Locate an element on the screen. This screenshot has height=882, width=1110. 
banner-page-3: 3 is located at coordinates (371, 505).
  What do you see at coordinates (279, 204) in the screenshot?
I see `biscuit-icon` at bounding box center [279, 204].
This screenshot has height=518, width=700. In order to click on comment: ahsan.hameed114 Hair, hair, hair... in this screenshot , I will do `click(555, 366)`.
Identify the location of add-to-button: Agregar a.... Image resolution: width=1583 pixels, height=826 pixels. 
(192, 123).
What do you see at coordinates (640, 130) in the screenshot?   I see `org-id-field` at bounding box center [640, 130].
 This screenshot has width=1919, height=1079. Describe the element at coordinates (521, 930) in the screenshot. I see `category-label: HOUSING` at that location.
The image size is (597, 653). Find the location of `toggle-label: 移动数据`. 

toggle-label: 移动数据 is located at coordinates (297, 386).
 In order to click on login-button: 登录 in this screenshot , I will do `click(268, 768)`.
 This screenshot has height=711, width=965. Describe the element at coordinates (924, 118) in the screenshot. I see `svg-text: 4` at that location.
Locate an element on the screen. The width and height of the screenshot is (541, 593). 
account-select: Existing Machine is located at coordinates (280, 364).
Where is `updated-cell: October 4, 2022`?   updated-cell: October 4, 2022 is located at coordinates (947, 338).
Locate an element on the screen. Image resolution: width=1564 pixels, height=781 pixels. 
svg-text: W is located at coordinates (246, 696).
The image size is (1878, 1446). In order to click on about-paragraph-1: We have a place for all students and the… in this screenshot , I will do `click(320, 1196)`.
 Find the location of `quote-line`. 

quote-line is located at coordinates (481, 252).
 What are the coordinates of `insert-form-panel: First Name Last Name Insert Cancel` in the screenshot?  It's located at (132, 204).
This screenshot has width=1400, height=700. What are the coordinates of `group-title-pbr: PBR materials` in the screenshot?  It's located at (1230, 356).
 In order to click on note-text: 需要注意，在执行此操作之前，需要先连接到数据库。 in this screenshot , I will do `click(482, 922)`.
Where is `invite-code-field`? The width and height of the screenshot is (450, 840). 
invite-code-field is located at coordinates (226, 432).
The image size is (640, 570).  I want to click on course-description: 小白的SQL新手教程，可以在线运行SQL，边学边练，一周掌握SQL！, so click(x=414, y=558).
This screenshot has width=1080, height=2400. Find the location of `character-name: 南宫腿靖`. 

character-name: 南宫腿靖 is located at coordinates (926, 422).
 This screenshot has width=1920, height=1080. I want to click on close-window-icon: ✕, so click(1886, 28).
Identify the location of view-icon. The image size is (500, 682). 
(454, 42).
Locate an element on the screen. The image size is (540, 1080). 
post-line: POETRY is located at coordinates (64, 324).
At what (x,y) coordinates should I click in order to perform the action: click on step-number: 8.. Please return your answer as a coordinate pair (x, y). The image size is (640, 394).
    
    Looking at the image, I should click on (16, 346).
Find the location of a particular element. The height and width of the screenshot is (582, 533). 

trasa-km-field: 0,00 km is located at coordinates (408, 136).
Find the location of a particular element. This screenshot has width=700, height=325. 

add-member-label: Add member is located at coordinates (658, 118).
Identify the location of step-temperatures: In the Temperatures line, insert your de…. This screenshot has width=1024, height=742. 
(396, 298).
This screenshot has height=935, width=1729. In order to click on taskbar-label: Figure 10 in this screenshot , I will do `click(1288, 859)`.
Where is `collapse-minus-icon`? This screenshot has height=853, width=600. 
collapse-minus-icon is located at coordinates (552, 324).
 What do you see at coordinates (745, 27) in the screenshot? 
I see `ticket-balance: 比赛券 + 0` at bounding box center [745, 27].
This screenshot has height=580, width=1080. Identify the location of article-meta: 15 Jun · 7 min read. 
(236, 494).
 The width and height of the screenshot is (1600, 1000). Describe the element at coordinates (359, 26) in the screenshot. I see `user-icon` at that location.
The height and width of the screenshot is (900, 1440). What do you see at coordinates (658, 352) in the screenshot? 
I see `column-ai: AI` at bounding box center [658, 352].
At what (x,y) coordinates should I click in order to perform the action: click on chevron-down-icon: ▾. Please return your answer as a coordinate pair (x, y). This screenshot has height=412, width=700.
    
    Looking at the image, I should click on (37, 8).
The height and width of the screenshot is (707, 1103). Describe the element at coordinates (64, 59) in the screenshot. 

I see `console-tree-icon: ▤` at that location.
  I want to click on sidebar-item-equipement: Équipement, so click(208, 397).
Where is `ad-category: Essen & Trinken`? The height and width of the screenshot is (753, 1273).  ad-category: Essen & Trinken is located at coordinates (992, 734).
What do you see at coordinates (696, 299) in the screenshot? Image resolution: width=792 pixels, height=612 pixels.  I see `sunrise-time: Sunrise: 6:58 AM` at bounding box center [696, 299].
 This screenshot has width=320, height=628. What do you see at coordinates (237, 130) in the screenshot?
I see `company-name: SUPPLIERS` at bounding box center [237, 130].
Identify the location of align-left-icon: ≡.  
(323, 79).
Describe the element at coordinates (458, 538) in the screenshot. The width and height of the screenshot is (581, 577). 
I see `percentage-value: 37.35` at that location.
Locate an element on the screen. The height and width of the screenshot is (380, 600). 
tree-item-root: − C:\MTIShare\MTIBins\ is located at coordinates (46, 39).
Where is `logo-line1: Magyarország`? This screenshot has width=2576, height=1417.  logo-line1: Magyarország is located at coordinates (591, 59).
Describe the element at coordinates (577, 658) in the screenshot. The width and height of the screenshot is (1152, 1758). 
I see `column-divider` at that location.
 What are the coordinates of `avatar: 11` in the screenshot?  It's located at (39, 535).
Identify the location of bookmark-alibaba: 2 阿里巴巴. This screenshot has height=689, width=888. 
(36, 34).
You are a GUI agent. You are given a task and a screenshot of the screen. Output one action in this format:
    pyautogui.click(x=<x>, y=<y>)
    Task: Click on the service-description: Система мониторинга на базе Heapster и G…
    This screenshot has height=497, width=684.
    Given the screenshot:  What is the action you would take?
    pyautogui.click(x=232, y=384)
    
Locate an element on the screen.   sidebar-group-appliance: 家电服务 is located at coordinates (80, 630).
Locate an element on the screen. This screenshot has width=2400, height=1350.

--- What you should do ---
Copy out the lines of the data word for word, starting with the line that contains "The image size is (1878, 1446)." and ending with the line that contains "This screenshot has width=1400, height=700.", including both of those lines.

--- Result of this exercise ---
The image size is (1878, 1446). In order to click on about-paragraph-1: We have a place for all students and the… in this screenshot , I will do `click(320, 1196)`.
 Find the location of `quote-line`. 

quote-line is located at coordinates (481, 252).
 What are the coordinates of `insert-form-panel: First Name Last Name Insert Cancel` in the screenshot?  It's located at (132, 204).
This screenshot has width=1400, height=700. What are the coordinates of `group-title-pbr: PBR materials` in the screenshot?  It's located at (1230, 356).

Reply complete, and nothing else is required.